In Smith v. Yohe and Gailey, 412 Pa. 94, 194 A. 2d 167, the court, in affirming a compulsory nonsuit in plaintiff’s action against Gailey, aptly said (pages 106, 107-108) :
“Smith v. Dr. Gailey
“A. Was An Unauthorized Operation Performed by Dr. Gailey?
“Smith charges that Dr. Gailey performed an unauthorized operation on (Mr. Smith) by inserting a Steinman Pin in his tibia.
“The principles of law applicable to this phase of the litigation are clear. Such principles are: (a) where a patient is mentally and physically able to consult about his condition, in the absence of an emergency, the consent of the patient is ‘ “ ‘a prerequisite to a surgical operation by his physician’ ” ’ and an operation without the patient’s consent is a technical assault (Moscicki v. Shor, 107 Pa. Superior Ct. 192, 195, 163 A. 341; Dicenzo v. Berg, 340 Pa. 305, 307, 16 A. 2d 15) ; (b) the burden is on plaintiff to prove ‘that the operation performed, or substantially that operation, was not authorized by him’: Dicenzo v. Berg, supra, 307.

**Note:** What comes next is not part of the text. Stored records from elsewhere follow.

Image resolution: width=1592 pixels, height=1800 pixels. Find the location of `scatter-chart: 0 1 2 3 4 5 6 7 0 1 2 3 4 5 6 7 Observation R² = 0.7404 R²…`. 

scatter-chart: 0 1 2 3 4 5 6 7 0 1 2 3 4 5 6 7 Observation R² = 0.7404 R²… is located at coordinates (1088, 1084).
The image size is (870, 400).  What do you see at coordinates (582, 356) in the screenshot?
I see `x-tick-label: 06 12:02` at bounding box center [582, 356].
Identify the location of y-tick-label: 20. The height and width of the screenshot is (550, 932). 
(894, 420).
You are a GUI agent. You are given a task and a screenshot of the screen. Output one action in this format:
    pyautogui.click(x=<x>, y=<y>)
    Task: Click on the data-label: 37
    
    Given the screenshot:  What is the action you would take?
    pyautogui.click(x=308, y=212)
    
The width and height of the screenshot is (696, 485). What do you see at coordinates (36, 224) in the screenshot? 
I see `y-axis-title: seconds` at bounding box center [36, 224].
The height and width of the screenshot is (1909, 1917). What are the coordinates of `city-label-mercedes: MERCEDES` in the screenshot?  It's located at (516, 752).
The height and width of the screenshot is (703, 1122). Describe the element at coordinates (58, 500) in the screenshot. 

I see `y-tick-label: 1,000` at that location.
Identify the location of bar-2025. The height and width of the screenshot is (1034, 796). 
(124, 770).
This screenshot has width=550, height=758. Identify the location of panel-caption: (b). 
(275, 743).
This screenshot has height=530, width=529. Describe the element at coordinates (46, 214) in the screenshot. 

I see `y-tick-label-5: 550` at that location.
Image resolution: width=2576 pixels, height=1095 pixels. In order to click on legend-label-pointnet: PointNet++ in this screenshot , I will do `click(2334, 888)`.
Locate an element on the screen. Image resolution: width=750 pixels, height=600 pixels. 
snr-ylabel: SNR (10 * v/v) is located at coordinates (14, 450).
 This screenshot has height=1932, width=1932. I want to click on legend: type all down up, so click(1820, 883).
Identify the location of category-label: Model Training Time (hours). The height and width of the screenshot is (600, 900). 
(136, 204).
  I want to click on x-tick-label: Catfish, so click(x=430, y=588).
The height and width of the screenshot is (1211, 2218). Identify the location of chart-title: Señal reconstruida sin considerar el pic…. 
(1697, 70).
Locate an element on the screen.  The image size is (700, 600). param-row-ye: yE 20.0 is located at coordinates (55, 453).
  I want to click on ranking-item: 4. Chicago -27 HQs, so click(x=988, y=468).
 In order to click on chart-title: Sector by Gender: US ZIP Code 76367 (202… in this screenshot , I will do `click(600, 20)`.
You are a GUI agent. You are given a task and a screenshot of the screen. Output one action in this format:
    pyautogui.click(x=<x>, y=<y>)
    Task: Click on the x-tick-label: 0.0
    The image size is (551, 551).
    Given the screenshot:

“ ‘In the first place, when Mr. Smith first was admitted to the hospital, [Smith] signed the following statement which was admitted in evidence: “This is to *173certify that I (we) the undersigned consent to any treatment or to the administration of whatever anesthetic and the performing of whatever operation or medical procedure deemed necessary or advisable in the diagnosis and treatment of this patient.” This would seem to furnish a complete answer to [Smith’s] claim of lack of authority.
“ ‘However, [Smith] infers that the conversation between him and [Dr. Gailey] prior to the questioned procedure constituted a withdrawal or limitation of the prior blanket authorization, and that [Dr. Gailey] then agreed to limitations which he thereafter exceeded: [Smith] described this conversation as follows: “I said, ‘What is it with these manipulations? What are they like?’ He said, ‘Very painless; a little sodium pentothal and we pull the patient’s limbs and try to snap his prosthesis back into place.’ ... I said, ‘Is this all you are going to do, a manipulation?’ And he said, ‘Yes.’ My brother and I looked at each other and said, ‘We will go along with that.’ ”
“ ‘We fail to see that the insertion of the Steinman pin was a procedure exceeding any limitations [Smith] may have imposed. . . .’ ”
For each and all of these reasons I would affirm the judgment which was entered by the lower court, namely, judgment for defendant non obstante veredicto.

 Italics throughout, ours.

 which, as here, contains the entire agreement of the parties.